Start of Extracted data

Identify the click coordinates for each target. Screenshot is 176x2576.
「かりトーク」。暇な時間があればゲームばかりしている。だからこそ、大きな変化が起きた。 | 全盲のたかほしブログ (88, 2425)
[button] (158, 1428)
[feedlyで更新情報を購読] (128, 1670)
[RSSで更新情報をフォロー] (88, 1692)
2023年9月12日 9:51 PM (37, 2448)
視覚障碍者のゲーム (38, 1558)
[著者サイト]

End of Extracted data

* What the exercise asks *
Every line must be copied exactly as it stands above.

* Expected output *
Identify the click coordinates for each target. Screenshot is 176x2576.
「かりトーク」。暇な時間があればゲームばかりしている。だからこそ、大きな変化が起きた。 | 全盲のたかほしブログ (88, 2425)
[button] (158, 1428)
[feedlyで更新情報を購読] (128, 1670)
[RSSで更新情報をフォロー] (88, 1692)
2023年9月12日 9:51 PM (37, 2448)
視覚障碍者のゲーム (38, 1558)
[著者サイト]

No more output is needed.